- **AIM OF THE TASK**: Give only the count of lines that contain "Given" in the material.

- **THE DATA**:
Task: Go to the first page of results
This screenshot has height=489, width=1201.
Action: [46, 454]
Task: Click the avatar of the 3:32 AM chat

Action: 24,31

==

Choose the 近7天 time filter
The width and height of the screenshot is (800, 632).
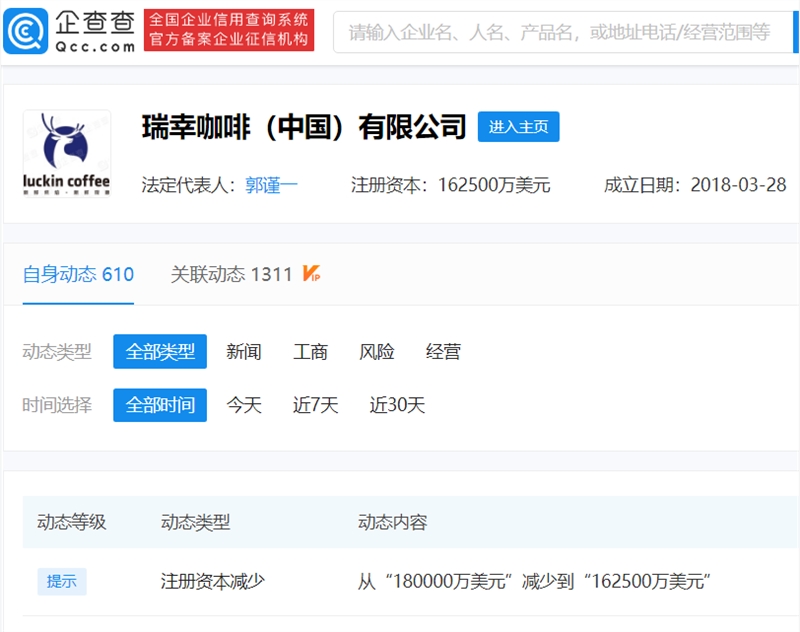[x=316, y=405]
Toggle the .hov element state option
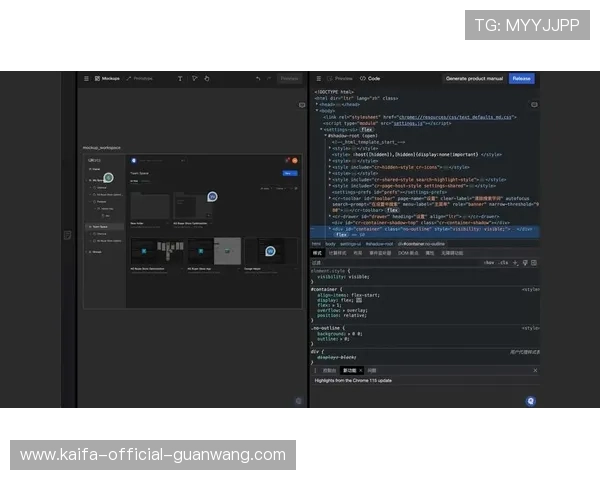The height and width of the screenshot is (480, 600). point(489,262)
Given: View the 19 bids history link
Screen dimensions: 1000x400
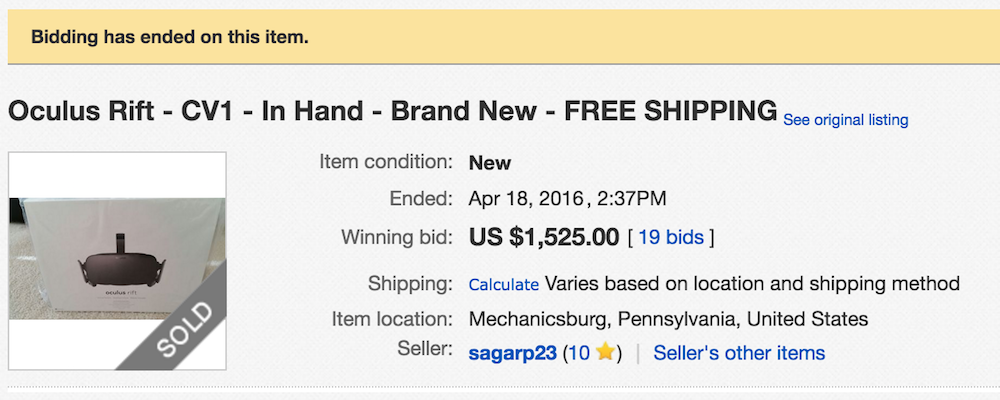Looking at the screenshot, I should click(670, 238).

---

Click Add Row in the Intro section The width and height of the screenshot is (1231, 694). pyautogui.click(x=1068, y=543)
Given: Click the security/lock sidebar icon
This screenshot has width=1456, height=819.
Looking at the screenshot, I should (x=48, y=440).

- **OUTPUT BELOW**: 2